For every 100 men promoted to the manager level, there are only 79 women who get the same promotion. Even though women have more bachelor’s degrees than men, they are less likely to get hired in managerial roles, according to a study conducted by McKinsey and LeanIn.Org.
A gender gap at the hiring stage sets up organizations to have a weak talent pipeline. If there are fewer women in entry-level jobs, chances of them getting promoted to manager level positions are lower.
“So even though hiring and promotion rates improve at more senior levels, women can never catch up--we’re suffering from a ‘hollow middle’,” according to the study. “This should serve as a wake-up call: until companies close the early gaps in hiring and promotion, women will remain underrepresented.”

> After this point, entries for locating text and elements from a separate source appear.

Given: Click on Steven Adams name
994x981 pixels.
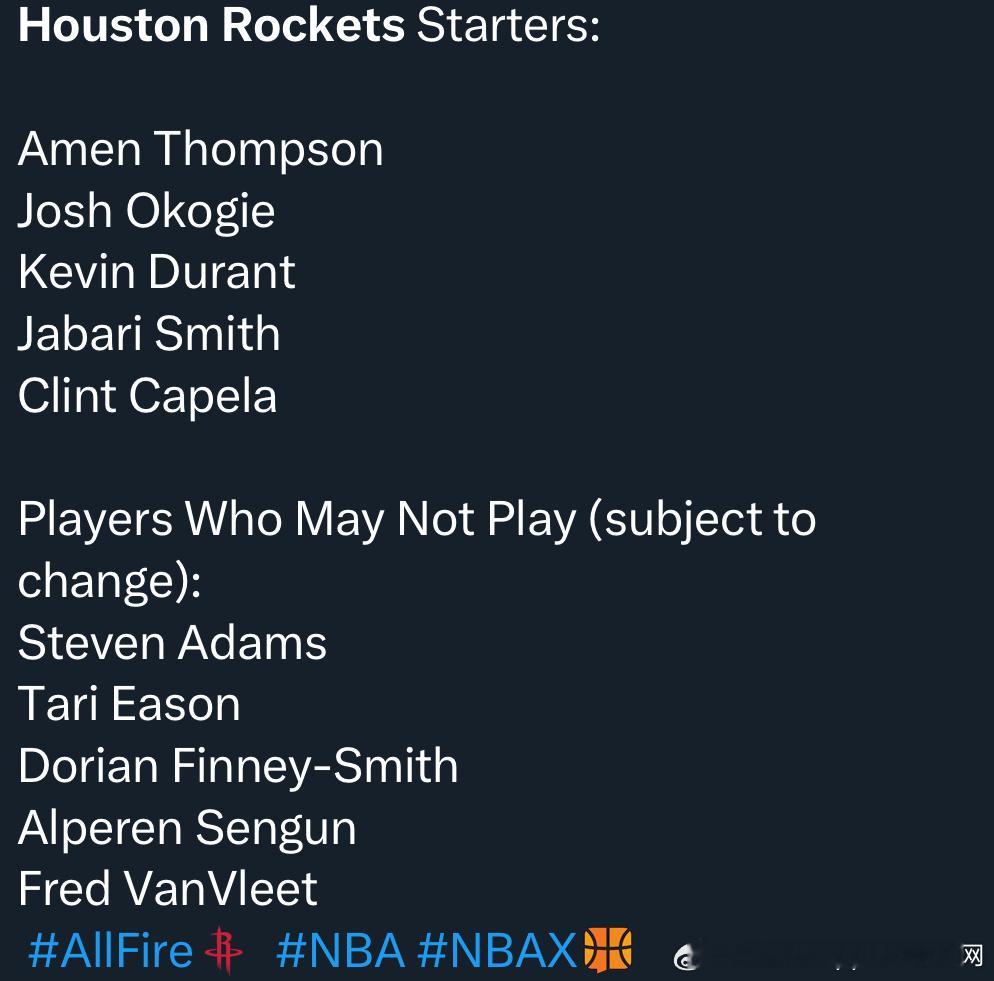Looking at the screenshot, I should 172,642.
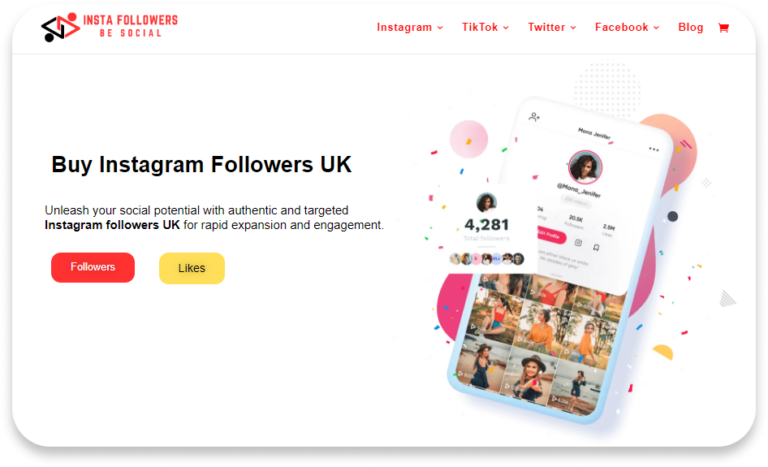Click the Instagram icon beside Edit Profile
Viewport: 768px width, 467px height.
(x=578, y=243)
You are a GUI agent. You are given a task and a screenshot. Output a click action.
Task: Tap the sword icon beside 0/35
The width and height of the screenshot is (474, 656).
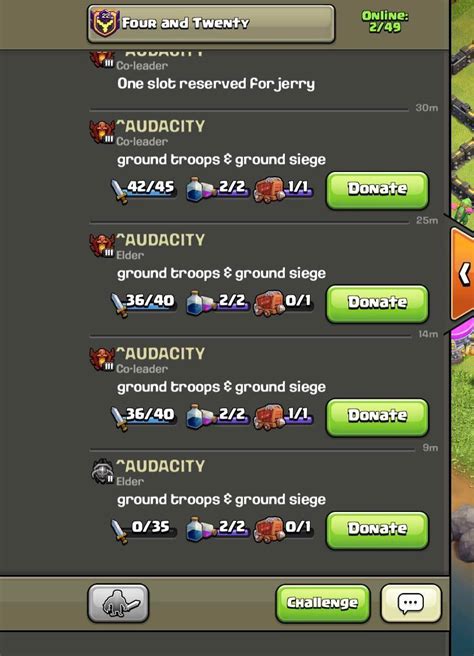pyautogui.click(x=119, y=531)
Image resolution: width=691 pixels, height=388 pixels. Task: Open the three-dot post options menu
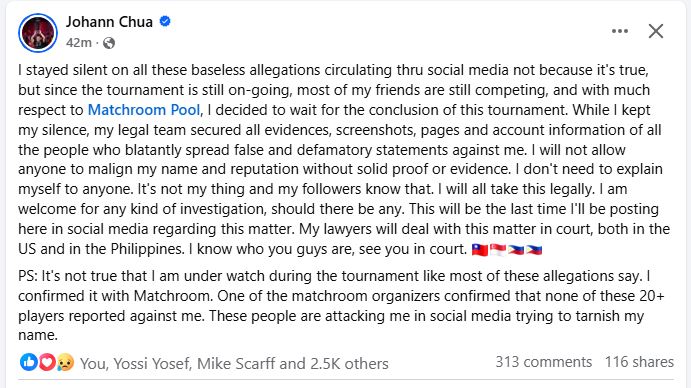[x=620, y=31]

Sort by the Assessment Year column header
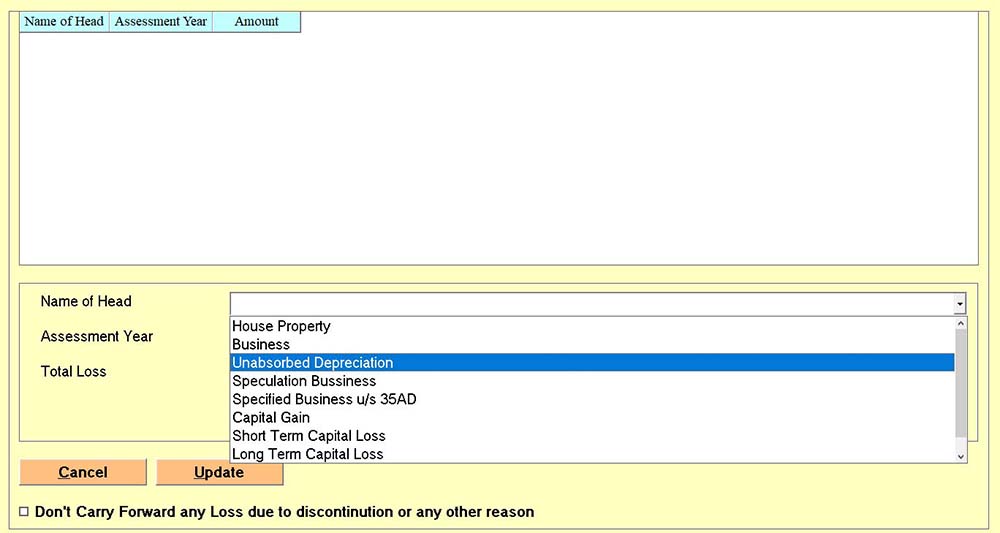point(160,21)
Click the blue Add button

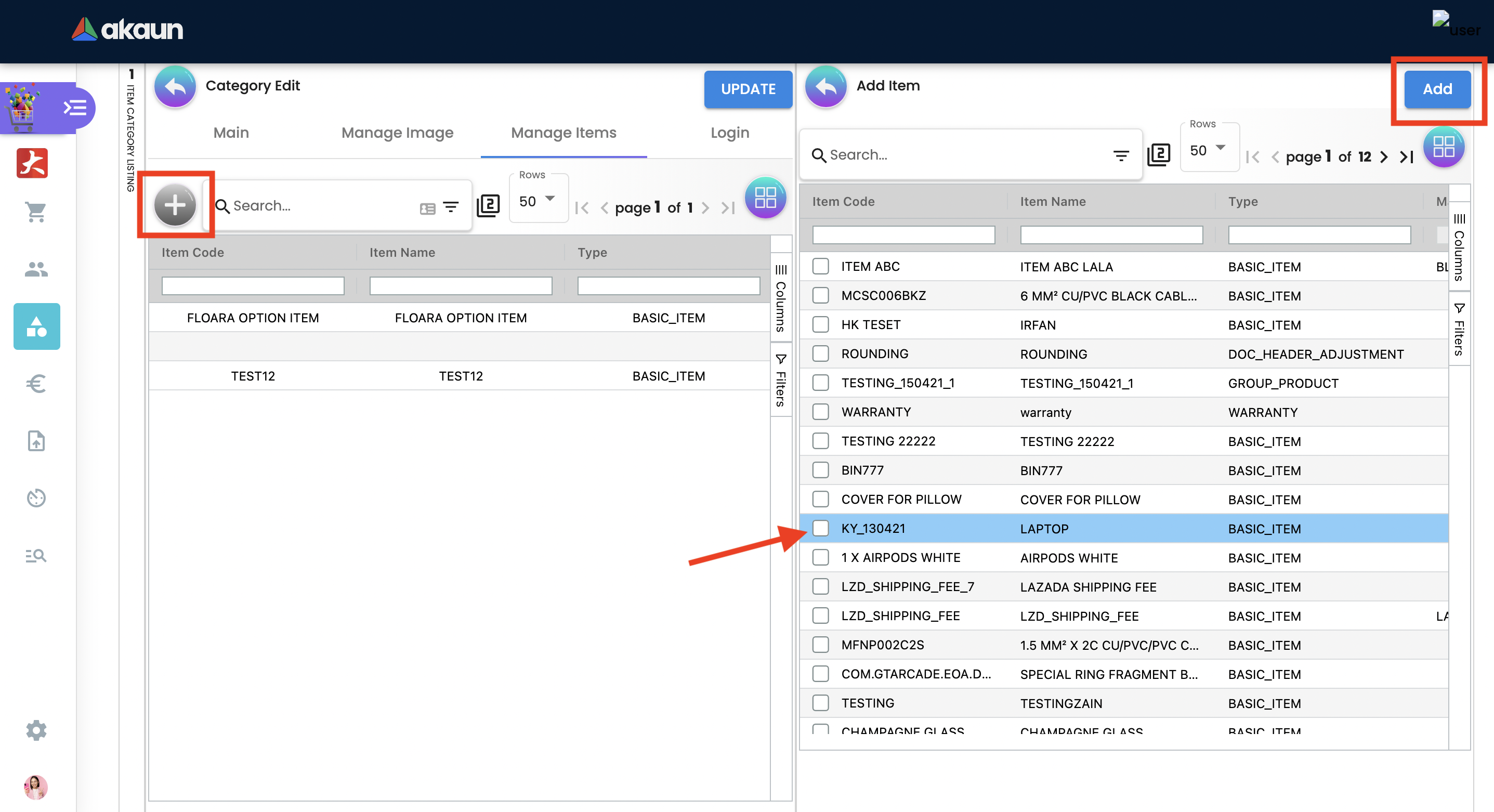[x=1437, y=89]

The Women in the Workplace 2018 study conducted by McKinsey and LeanIn.Org included about 279 companies that employ more than 13 million people. The study includes interviews and survey answers from more than 64,000 employees.
On the one hand, if organizations follow the current rate of hiring and promoting women to managerial levels, the increase in the number of women in management will only be 1 percent over a decade. However, if companies start hiring and promoting women at the same rate as the men, the number of women in management will be close to equal i.e. 48 percent women as compared to 52 percent men in the next decade.
The study found that women who are the only female at their management level have a way worse experience than those who get to work with more women.
In the last four years, the improvement in bridging the gender gap and making the organizational culture more open towards promoting equality has been slow. While organizations are evolving in technology and infrastructure at a lightning speed, when it comes to gender gap, the study calls the pace “agonizingly slow.”
Companies say they are committed to gender diversity. At the same time, only half of the employees believe that their respective companies treat gender equality in the workplace as a priority. About 20 percent of employees said their companies just use gender diversity as a talking point instead of actually implementing the policies into practice. Although 76 percent of the companies have a well thought out gender diversity plan, only 13 percent have actually measured the positive impact it would have on their bottom line.
In order to fast track the mission to create workplaces that are based on gender diversity, the McKinsey study recommends companies to build an action plan.
Breaking down gender diversity into an achievable goal that includes a system of setting targets, reporting and holding the stakeholders accountable is the first step. It is vital to ensure that hiring and promotions are based on a fair and balanced practice.
HR practitioners along with CXOs need to lead by example and promote a respectful culture that makes a diverse set of employees feel included. Another major aspect of retaining excellent women employees is to offer all employees ways to fit work into their life goals.
Taking action is the only way to change the numbers, the study reports.